**DESCRIPTION OF THE TASK:** Print the lines of the data, starting with the first, up to and including the line where "Task: Click the 删除 delete icon" appears.

**DATA FOR PROCESSING:**
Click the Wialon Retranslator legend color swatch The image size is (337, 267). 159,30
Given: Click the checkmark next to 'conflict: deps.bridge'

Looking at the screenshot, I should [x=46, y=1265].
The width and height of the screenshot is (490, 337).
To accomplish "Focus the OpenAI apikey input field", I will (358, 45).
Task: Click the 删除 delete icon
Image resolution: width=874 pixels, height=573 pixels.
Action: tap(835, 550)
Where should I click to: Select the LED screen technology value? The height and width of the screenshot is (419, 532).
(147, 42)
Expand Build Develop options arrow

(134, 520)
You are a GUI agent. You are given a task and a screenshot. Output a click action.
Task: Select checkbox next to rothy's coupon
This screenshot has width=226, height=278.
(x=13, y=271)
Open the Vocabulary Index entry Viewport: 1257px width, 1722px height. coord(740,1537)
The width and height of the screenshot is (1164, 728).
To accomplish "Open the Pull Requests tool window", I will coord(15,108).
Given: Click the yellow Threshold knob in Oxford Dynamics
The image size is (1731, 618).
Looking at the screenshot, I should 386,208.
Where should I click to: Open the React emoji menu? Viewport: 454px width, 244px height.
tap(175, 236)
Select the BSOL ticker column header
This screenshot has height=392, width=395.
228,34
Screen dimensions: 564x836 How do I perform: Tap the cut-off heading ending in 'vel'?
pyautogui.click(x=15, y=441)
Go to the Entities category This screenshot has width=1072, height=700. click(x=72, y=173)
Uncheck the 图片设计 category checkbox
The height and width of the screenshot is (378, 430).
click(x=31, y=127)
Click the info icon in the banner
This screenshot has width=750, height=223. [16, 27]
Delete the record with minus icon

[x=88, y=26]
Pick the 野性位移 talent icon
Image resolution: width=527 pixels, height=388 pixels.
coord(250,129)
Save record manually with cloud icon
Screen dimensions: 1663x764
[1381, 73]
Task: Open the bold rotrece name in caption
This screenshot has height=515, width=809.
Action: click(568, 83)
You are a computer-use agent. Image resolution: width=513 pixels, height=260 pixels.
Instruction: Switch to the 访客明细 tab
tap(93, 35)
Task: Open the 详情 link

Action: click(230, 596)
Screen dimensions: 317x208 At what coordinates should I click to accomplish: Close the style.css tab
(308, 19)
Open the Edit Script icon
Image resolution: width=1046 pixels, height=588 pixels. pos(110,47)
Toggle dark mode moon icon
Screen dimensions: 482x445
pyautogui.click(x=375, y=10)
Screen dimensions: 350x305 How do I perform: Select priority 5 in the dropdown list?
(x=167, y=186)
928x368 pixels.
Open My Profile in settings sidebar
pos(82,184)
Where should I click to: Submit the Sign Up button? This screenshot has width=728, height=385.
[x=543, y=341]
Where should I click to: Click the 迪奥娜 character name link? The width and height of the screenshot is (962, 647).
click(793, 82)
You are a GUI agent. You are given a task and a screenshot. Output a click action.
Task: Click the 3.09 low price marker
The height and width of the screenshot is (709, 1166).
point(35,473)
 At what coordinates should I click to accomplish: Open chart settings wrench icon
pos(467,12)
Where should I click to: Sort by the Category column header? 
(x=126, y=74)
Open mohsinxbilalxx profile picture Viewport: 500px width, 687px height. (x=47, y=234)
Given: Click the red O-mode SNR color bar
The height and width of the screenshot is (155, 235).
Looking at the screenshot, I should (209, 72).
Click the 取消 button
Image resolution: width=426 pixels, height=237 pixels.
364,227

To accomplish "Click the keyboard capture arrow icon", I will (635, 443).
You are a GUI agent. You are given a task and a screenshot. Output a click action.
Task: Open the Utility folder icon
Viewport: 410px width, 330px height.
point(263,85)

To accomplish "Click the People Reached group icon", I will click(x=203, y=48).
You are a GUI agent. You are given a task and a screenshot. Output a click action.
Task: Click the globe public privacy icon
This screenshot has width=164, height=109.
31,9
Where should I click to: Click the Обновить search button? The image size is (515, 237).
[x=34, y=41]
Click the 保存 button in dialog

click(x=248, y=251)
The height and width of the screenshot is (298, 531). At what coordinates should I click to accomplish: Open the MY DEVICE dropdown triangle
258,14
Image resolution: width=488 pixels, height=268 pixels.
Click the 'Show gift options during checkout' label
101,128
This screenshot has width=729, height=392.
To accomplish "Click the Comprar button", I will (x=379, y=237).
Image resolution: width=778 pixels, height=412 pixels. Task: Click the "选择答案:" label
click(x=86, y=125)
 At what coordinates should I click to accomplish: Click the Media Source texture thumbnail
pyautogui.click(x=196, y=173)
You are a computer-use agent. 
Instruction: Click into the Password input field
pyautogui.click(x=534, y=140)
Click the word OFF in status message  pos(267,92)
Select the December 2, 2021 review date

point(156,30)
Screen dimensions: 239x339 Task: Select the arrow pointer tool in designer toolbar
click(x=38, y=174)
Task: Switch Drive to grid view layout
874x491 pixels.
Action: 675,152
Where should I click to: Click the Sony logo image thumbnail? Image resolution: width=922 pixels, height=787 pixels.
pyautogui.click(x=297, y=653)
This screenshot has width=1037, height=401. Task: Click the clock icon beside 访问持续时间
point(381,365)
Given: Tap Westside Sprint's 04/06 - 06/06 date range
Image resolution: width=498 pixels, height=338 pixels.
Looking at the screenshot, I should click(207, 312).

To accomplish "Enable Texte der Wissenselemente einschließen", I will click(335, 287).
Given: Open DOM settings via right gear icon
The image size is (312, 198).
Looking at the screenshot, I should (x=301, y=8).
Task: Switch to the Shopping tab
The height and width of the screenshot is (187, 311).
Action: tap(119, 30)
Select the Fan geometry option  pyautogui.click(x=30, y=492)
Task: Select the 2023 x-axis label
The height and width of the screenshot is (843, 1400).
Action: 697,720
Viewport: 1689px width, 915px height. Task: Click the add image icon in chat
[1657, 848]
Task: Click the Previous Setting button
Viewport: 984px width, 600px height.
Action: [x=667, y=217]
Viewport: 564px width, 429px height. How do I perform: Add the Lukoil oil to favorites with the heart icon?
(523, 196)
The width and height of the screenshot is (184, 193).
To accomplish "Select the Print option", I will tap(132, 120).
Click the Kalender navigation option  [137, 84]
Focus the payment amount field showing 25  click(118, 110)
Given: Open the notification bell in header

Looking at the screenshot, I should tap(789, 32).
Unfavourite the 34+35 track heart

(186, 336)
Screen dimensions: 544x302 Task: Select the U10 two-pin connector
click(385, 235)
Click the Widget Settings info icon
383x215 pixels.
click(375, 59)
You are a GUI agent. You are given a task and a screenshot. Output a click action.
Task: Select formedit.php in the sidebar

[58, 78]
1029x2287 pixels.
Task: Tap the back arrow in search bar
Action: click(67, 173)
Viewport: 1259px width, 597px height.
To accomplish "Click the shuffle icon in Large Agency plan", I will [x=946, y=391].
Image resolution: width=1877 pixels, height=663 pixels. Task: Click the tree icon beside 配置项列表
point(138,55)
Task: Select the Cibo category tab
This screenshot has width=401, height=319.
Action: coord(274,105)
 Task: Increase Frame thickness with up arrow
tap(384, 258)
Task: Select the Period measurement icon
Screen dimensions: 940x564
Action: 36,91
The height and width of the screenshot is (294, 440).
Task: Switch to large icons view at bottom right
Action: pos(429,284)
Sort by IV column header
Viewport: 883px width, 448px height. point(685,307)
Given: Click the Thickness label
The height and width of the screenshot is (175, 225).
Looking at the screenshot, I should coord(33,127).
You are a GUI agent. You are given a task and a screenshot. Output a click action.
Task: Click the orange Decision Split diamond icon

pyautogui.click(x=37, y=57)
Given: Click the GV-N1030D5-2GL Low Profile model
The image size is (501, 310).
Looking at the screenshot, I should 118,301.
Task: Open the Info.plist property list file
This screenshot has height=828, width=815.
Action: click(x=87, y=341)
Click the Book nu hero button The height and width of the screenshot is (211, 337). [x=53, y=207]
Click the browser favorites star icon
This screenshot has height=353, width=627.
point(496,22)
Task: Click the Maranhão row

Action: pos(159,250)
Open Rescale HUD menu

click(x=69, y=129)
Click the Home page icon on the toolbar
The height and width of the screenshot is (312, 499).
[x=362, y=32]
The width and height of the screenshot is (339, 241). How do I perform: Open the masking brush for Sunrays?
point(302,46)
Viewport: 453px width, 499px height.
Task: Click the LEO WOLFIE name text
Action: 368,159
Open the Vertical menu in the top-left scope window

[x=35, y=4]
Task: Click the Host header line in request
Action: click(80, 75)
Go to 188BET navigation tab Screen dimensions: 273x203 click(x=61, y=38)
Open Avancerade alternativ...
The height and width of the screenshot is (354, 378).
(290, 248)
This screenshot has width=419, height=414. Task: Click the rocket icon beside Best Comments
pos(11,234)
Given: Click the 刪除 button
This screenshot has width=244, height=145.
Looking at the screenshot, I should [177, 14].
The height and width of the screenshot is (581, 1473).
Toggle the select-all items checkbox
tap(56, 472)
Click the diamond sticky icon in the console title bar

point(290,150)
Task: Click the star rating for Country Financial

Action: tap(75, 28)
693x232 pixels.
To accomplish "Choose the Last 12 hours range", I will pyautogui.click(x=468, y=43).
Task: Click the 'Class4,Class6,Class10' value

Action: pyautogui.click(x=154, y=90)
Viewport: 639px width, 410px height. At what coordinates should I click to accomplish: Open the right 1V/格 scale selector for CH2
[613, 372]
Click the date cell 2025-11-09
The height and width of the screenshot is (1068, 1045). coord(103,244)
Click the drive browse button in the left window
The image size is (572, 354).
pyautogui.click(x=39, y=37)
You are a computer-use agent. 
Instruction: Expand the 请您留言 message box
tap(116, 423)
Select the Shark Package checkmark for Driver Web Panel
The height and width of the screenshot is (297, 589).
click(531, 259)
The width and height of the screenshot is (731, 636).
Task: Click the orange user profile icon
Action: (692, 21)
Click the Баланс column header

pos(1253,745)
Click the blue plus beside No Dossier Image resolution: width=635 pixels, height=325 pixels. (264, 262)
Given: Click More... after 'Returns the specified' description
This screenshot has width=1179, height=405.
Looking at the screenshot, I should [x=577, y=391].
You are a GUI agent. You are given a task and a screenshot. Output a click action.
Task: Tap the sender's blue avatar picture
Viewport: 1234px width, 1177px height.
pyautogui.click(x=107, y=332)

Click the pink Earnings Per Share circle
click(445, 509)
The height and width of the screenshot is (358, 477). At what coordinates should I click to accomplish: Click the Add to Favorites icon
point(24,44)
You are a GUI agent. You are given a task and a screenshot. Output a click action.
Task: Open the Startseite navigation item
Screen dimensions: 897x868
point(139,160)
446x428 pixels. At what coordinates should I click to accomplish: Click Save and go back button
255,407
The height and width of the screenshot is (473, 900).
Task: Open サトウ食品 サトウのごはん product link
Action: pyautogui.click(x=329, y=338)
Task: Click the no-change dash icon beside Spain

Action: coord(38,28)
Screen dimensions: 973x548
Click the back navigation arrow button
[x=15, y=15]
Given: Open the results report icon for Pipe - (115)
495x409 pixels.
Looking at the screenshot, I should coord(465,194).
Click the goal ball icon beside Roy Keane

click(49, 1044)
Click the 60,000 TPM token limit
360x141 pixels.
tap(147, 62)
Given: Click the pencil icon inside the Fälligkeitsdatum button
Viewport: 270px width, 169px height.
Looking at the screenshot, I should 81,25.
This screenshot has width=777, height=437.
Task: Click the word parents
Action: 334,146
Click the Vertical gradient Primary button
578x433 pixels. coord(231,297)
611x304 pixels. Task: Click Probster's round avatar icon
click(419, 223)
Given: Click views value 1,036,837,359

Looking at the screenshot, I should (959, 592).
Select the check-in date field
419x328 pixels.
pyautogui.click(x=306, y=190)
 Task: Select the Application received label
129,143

**SOLUTION:**
Click the Wialon Retranslator legend color swatch The image size is (337, 267). 159,30
Given: Click the checkmark next to 'conflict: deps.bridge'

Looking at the screenshot, I should [x=46, y=1265].
The width and height of the screenshot is (490, 337).
To accomplish "Focus the OpenAI apikey input field", I will (358, 45).
Task: Click the 删除 delete icon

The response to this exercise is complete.